Lay out the lines from the one containing "Image resolution: width=1080" up to and including the one containing "Action: [32, 547]" as a Markdown table with a Row column for the row number and a Line column for the line, skipping any blank lines.

+ + + +

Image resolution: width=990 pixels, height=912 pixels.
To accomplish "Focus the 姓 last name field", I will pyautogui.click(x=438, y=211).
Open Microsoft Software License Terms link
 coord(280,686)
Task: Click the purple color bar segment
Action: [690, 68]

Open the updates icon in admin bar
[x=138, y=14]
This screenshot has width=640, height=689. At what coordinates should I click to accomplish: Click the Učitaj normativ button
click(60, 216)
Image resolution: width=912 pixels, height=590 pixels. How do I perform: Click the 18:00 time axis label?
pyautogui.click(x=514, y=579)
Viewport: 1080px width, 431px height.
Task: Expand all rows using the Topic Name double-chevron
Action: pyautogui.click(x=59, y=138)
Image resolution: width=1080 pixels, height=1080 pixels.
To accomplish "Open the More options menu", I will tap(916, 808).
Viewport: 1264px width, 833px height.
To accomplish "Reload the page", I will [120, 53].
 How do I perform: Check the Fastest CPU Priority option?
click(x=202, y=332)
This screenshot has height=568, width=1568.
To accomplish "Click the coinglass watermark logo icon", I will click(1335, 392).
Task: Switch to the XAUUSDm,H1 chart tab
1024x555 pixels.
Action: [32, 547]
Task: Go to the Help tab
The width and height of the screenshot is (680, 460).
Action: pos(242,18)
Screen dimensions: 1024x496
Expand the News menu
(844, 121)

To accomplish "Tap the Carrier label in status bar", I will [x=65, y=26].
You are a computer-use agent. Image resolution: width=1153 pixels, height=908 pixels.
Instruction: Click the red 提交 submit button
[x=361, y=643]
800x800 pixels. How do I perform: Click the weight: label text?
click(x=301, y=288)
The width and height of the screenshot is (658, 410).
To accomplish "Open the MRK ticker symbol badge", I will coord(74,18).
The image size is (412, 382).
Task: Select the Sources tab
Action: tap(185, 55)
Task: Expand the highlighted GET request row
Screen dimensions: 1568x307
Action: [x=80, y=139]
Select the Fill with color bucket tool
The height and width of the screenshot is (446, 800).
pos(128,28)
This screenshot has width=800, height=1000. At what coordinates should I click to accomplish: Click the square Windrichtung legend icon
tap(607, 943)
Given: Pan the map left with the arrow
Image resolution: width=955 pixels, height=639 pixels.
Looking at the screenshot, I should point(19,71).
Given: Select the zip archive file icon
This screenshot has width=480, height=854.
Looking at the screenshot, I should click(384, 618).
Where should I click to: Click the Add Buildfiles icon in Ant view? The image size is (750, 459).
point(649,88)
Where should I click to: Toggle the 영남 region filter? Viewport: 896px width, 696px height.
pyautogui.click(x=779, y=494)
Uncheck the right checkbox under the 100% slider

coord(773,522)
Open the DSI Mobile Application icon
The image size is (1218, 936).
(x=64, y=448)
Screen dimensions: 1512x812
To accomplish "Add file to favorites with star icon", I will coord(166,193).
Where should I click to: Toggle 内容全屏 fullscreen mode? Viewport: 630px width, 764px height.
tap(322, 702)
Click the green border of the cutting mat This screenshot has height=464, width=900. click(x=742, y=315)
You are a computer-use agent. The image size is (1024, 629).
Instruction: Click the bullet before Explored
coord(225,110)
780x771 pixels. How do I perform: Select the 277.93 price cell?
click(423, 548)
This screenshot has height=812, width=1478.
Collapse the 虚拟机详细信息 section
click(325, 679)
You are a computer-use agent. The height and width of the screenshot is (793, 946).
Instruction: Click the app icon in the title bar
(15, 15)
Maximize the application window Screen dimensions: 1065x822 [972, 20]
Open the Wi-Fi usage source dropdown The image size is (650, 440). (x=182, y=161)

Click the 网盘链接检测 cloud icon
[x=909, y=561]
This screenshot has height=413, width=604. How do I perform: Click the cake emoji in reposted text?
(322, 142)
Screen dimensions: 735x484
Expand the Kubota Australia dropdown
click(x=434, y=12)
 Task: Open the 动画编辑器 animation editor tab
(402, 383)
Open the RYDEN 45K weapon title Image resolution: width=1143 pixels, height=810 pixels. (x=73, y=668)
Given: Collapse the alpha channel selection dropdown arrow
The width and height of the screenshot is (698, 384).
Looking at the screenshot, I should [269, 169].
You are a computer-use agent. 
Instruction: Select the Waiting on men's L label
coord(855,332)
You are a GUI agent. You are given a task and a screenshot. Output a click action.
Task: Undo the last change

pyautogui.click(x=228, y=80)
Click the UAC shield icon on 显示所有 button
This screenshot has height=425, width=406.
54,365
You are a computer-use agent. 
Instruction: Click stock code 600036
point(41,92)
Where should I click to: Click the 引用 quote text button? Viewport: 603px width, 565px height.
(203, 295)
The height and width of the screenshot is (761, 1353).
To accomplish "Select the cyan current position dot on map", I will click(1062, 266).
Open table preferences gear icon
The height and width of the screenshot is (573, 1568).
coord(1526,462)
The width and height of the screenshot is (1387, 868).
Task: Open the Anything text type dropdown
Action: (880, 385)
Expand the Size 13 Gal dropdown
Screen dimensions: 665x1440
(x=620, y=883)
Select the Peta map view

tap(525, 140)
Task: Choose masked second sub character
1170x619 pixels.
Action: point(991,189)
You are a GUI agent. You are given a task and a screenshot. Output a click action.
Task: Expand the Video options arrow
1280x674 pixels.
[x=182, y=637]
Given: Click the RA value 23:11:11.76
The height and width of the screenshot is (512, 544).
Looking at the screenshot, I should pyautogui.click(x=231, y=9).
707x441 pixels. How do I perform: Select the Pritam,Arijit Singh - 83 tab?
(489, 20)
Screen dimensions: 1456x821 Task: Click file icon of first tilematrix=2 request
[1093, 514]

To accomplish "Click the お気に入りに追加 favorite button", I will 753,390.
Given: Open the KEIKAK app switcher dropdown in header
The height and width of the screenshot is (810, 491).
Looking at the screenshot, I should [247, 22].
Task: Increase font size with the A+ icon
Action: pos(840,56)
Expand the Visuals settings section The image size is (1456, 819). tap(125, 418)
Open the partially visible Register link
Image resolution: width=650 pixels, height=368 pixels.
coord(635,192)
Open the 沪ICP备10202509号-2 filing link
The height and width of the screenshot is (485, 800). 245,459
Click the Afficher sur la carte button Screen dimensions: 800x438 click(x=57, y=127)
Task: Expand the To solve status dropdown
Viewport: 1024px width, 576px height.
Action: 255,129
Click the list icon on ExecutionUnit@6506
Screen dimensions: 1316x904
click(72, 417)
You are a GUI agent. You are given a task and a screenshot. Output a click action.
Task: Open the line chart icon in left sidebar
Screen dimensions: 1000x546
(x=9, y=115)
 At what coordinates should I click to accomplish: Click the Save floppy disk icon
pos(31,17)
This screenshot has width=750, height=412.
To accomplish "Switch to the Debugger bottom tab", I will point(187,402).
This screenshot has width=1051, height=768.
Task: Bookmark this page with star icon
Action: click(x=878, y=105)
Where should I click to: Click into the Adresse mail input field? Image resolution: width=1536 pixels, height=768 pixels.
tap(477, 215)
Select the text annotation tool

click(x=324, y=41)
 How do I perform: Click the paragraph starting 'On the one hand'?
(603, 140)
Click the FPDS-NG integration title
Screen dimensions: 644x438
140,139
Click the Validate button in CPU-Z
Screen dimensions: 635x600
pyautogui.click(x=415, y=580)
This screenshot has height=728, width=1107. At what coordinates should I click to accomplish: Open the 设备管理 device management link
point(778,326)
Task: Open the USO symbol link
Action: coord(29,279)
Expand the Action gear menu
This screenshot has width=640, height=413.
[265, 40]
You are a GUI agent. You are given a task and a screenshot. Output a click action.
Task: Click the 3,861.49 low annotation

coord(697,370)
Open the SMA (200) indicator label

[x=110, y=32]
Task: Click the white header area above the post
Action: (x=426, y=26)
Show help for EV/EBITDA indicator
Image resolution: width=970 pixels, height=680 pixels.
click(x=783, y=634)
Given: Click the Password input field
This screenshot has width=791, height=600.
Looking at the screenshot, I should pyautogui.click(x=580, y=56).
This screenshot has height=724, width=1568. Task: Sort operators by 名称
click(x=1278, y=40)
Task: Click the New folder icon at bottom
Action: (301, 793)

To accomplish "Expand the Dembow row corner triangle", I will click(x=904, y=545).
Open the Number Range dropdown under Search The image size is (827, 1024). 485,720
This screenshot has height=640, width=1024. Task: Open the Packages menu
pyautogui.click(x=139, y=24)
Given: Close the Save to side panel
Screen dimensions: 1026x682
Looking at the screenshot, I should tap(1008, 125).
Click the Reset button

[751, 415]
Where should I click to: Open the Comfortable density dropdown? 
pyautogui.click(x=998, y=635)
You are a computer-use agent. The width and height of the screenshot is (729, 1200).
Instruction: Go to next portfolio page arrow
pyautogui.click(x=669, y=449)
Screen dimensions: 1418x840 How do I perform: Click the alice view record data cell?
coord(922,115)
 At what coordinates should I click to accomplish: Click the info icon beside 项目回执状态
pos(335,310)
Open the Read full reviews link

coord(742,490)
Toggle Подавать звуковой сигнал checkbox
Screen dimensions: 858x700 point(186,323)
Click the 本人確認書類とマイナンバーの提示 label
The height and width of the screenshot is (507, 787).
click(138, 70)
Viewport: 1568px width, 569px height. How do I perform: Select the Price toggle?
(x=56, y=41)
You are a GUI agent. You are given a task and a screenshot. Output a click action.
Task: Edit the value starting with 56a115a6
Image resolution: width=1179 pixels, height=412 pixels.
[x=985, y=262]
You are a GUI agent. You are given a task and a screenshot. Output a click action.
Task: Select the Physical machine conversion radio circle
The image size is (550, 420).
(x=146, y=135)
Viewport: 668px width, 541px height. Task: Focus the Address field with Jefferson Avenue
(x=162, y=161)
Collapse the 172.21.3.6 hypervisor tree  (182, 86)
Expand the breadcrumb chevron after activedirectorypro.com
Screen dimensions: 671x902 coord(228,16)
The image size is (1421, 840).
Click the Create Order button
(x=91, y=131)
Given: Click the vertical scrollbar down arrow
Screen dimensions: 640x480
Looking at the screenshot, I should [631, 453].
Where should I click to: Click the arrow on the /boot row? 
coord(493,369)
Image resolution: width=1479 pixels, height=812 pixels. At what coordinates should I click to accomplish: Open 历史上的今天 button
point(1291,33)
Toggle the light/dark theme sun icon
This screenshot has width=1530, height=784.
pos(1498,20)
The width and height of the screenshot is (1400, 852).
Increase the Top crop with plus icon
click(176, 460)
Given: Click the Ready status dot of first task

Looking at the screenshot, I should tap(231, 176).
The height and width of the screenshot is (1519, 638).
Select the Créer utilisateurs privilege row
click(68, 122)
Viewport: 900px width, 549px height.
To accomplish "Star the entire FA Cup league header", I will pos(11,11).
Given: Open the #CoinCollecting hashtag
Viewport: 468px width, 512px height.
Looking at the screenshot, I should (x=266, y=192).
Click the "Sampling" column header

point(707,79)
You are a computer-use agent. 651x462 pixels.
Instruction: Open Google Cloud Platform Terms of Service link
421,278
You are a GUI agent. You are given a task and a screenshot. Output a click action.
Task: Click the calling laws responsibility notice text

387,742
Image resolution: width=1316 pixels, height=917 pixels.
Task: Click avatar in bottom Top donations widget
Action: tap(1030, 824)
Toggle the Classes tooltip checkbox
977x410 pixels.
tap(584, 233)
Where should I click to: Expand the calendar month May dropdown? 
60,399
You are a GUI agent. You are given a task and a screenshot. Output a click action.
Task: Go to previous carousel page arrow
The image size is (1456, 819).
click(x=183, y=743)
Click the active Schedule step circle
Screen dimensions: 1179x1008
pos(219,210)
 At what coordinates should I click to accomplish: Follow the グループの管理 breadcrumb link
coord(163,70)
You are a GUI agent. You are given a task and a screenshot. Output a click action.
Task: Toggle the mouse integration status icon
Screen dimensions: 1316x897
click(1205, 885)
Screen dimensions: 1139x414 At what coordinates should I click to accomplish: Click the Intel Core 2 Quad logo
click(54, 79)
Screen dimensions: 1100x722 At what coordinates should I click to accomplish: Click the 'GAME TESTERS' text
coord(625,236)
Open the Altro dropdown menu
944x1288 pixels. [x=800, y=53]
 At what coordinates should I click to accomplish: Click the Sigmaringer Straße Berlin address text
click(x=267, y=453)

+ + + +

### Task answer
| Row | Line |
|---|---|
| 1 | Image resolution: width=1080 pixels, height=1080 pixels. |
| 2 | To accomplish "Open the More options menu", I will tap(916, 808). |
| 3 | Viewport: 1264px width, 833px height. |
| 4 | To accomplish "Reload the page", I will [120, 53]. |
| 5 |  How do I perform: Check the Fastest CPU Priority option? |
| 6 | click(x=202, y=332) |
| 7 | This screenshot has height=568, width=1568. |
| 8 | To accomplish "Click the coinglass watermark logo icon", I will click(1335, 392). |
| 9 | Task: Switch to the XAUUSDm,H1 chart tab |
| 10 | 1024x555 pixels. |
| 11 | Action: [32, 547] |